Surprising function signature in Haskell

Question

I am a Haskell newbie, please forgive me for asking this which might be obvious, but I am surprised by this:

len2 :: [a] -> Int
len2 xx = if xx == [] then 0 else 1 + (len2 (tail xx))

gives me:

No instance for (Eq a) arising from a use of ‘==’
Possible fix:
  add (Eq a) to the context of
    the type signature for len2 :: [a] -> Int
In the expression: xx == []

I am surprised because I thought Haskell could tell whether a list was [] or not without looking at any element (in C++, I would see that the list has size 0 and leave it at that, for example).

Answer 1

The type of (==) in this case is Eq a => [a] -> [a] -> Bool.
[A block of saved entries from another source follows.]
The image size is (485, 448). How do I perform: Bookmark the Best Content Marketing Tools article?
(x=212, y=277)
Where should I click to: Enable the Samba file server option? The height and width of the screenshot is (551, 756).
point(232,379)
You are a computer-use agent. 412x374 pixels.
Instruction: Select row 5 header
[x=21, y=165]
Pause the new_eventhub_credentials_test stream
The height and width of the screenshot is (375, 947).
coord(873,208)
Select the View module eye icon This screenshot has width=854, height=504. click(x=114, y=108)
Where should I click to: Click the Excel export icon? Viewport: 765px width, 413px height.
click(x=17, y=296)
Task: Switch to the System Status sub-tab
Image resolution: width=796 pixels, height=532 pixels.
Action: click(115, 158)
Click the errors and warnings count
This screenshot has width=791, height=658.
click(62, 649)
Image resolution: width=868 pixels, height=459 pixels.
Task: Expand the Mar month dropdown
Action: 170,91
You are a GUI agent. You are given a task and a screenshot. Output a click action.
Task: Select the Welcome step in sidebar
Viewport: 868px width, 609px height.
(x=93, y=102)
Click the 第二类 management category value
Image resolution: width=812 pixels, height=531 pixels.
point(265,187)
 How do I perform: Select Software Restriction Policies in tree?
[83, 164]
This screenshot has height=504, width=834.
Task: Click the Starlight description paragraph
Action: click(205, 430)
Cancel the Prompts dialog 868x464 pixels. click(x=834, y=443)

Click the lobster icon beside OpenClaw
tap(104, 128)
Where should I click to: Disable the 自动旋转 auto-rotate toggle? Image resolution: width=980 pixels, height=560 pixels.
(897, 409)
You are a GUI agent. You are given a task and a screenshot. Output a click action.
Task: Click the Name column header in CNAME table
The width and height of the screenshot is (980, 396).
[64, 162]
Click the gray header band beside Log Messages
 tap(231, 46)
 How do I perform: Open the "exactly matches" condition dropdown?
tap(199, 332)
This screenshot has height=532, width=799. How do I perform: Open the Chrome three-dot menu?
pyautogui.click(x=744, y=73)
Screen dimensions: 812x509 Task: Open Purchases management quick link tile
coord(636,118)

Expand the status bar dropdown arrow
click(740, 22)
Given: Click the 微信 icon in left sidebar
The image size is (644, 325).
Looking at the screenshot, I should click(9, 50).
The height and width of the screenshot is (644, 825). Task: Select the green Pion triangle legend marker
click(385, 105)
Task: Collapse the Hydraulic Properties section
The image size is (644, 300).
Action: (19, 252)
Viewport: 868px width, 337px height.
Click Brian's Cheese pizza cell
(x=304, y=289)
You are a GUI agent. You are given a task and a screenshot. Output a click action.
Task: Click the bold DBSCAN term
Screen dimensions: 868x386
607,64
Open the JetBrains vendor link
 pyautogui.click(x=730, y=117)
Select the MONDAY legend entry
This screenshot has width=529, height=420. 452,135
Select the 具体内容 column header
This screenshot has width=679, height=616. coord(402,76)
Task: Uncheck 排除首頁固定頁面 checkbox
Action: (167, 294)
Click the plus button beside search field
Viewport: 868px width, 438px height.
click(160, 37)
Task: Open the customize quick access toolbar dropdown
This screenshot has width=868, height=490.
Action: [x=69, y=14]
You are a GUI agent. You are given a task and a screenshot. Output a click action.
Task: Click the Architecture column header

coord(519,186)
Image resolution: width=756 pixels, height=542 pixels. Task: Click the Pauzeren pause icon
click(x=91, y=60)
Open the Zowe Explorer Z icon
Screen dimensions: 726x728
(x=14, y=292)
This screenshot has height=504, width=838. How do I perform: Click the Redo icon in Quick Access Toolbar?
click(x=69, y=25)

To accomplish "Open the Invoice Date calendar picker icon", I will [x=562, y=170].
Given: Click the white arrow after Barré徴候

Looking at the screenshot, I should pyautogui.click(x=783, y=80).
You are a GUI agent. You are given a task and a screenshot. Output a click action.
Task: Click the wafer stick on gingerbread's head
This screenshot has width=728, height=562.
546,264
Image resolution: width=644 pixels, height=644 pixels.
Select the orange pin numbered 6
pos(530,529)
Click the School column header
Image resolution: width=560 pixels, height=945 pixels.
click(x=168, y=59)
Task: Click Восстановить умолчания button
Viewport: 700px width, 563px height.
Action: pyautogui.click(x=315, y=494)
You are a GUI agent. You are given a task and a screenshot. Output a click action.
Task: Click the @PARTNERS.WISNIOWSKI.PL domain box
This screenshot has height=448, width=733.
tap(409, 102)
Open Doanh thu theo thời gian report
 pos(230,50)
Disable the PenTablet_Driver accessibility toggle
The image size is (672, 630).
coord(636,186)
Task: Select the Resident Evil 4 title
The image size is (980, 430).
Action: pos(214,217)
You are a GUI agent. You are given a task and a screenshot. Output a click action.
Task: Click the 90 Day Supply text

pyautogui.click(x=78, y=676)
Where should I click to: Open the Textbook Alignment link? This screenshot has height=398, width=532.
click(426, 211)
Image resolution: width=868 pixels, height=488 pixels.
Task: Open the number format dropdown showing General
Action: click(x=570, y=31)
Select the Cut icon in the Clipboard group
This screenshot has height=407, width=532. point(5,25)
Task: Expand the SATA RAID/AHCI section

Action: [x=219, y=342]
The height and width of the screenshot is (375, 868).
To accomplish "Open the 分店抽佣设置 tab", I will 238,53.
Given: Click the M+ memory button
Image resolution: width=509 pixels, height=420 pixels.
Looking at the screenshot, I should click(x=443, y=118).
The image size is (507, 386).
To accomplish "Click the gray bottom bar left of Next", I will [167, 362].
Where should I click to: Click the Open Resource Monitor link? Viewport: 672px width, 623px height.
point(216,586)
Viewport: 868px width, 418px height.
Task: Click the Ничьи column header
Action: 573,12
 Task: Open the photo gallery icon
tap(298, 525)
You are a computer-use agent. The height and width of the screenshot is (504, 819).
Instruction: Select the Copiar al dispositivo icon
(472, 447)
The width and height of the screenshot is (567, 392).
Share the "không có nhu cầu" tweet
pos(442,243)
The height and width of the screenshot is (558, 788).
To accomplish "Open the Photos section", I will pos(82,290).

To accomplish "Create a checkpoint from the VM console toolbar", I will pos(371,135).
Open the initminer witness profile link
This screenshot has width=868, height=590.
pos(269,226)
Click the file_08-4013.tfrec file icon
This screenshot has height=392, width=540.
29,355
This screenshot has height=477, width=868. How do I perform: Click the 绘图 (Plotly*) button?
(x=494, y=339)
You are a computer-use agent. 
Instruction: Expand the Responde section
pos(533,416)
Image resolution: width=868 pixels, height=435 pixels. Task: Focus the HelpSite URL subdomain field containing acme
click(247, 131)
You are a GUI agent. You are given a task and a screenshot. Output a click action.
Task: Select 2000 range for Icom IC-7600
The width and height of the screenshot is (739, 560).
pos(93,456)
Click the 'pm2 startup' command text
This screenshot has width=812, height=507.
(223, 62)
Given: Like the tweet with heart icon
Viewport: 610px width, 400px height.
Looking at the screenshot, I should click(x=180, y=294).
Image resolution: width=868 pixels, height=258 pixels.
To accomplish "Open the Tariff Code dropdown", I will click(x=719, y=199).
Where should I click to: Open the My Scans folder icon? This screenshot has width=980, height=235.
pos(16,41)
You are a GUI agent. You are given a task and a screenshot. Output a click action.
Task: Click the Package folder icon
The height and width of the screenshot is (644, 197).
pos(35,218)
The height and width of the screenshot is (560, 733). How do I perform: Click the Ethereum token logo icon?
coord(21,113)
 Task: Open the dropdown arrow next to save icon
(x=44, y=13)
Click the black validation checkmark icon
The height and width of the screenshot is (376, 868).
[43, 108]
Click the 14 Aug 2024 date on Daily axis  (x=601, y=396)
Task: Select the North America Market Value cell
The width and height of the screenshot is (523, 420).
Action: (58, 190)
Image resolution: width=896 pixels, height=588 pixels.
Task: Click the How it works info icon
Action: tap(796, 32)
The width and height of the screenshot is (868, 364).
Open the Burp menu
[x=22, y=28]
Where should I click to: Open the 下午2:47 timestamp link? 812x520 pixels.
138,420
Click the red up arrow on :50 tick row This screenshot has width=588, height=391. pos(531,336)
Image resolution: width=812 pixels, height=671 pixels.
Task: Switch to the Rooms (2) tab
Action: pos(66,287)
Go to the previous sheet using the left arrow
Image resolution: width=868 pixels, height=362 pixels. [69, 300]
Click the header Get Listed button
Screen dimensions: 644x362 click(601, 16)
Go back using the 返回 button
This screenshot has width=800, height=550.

Hopefully you agree that before you see any arguments the Eq a constraint makes sense: if you want to check two arbitrary lists are equal, you have to know how to check if elements are equal. You might wish that once you applied (==) to the concrete argument [] that the Eq a constraint wasn't needed, but this is actually quite a subtle thing to notice. Perhaps partial evaluation would be able to produce a function that didn't have the constraint. But extant implementations do not try to do this analysis; they keep the conservative type Eq a => [a] -> Bool which has discharged an [a] argument but not the Eq a constraint.

Some options:

1. Use null :: [a] -> Bool instead of (==[]).

   len2 xx = if null xx then ... else ...
   

2. Pattern match, thus:

   len2 []     = ...
   len2 (x:xs) = ...
   

   As a bonus, this way you can avoid calling the nasty tail function.

I would say choice (2) is significantly more idiomatic.